**PROBLEM TO WORK ON**
Only one stretch of the records below should be repeated. It starts with the line containing "Image resolution: width=684" and goes on through the line containing "619x397 pixels.", exactly as written.

**RECORDED INFORMATION**

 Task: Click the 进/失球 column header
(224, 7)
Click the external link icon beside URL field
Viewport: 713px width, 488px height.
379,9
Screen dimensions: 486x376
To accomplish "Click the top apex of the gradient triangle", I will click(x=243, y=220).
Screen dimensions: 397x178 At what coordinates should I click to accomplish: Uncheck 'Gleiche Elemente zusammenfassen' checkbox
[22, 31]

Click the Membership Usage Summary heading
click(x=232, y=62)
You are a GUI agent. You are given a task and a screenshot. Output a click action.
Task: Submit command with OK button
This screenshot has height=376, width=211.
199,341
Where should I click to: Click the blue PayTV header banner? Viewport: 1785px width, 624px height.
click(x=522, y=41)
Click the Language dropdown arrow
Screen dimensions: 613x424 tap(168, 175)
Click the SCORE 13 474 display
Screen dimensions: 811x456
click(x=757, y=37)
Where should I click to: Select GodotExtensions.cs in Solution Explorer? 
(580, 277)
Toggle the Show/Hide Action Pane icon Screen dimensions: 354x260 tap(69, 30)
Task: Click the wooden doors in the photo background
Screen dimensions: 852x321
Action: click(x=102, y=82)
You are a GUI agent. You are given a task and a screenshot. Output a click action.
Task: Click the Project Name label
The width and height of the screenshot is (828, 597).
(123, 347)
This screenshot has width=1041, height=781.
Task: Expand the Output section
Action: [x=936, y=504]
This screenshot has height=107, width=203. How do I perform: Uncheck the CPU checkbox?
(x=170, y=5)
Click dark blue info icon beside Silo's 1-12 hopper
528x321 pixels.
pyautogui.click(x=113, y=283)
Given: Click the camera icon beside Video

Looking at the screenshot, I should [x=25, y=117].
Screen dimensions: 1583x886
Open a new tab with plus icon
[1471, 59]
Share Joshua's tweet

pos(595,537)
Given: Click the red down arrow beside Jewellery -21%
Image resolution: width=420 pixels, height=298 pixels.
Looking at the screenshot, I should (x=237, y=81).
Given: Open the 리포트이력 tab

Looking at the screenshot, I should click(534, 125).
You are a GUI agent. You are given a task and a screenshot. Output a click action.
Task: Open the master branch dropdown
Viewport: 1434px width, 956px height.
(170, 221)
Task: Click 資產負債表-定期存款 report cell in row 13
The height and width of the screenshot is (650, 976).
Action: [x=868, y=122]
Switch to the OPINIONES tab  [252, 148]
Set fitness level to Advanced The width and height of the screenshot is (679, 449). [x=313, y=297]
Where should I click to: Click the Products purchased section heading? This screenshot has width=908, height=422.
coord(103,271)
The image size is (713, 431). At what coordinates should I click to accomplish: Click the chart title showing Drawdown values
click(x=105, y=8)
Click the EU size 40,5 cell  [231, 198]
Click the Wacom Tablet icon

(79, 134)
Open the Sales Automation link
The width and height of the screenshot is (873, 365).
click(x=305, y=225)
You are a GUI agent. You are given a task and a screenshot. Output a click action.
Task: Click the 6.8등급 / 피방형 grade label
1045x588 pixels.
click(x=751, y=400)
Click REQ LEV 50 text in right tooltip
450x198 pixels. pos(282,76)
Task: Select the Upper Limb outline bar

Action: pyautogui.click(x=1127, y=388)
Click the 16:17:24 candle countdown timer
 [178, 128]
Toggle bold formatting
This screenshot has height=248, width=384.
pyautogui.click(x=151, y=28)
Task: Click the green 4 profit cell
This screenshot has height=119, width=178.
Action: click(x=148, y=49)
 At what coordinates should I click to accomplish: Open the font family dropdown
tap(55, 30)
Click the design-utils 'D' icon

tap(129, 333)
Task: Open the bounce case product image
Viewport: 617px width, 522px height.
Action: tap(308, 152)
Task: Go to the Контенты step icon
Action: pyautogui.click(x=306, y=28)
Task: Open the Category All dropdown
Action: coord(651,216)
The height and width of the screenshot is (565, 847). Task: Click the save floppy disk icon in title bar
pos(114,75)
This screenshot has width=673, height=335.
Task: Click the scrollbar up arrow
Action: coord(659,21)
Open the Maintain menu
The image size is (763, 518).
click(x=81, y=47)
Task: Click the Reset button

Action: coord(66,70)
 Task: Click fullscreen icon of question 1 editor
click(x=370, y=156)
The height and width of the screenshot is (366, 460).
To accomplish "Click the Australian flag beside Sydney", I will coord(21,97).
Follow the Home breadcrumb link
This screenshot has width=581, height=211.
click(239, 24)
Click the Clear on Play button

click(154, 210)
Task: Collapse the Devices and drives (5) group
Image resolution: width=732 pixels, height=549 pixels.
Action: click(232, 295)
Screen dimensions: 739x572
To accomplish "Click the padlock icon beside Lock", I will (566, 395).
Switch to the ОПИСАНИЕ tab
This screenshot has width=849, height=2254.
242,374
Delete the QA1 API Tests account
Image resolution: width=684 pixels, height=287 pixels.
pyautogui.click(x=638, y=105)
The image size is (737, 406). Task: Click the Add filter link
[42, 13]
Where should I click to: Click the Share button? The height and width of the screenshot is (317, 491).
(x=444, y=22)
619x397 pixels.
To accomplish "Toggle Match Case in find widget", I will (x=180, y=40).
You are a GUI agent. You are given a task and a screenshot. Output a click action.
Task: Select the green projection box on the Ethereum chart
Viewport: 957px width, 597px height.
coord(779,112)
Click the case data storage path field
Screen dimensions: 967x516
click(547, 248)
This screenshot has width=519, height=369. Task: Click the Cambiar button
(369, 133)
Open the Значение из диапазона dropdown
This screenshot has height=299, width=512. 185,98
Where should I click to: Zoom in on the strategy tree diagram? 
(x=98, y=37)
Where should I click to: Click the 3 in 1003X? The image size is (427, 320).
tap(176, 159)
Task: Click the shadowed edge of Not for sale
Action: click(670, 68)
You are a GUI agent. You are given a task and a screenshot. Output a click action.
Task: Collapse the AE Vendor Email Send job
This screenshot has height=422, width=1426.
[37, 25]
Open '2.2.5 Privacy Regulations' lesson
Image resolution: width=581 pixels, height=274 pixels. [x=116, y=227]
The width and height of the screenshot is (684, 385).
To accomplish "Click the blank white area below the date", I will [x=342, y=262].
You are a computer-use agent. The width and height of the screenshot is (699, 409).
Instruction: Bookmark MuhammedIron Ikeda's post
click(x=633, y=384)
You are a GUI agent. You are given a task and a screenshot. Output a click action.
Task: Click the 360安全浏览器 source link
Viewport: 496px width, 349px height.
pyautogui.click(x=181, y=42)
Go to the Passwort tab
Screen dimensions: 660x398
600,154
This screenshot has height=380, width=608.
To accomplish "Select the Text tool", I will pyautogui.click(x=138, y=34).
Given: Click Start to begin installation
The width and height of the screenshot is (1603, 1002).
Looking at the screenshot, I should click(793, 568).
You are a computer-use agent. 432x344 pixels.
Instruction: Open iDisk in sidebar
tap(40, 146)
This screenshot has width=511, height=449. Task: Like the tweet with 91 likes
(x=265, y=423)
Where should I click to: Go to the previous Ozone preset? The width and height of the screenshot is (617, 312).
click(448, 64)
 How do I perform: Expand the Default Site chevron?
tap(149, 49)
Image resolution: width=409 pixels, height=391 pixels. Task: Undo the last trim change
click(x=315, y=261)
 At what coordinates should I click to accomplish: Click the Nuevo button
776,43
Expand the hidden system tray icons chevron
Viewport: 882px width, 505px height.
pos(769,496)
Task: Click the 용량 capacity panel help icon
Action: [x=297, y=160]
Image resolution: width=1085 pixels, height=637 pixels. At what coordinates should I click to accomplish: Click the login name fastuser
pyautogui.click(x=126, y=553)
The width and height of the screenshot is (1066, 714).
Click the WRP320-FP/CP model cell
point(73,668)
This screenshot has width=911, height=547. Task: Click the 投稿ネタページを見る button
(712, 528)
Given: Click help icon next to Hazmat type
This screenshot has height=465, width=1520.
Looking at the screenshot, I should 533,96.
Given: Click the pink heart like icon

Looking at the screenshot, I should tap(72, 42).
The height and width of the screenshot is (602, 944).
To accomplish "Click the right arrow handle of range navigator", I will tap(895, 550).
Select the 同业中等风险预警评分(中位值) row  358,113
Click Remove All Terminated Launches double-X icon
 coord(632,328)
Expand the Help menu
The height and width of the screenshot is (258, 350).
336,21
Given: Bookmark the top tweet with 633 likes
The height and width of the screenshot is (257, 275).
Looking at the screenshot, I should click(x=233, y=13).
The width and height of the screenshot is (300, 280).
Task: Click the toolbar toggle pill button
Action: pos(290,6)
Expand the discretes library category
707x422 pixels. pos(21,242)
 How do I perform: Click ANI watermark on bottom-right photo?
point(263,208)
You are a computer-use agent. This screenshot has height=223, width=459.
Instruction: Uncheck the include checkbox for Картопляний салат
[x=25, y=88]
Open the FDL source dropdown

**ANSWER SPACE**
Image resolution: width=684 pixels, height=287 pixels.
pyautogui.click(x=638, y=105)
The image size is (737, 406). Task: Click the Add filter link
[42, 13]
Where should I click to: Click the Share button? The height and width of the screenshot is (317, 491).
(x=444, y=22)
619x397 pixels.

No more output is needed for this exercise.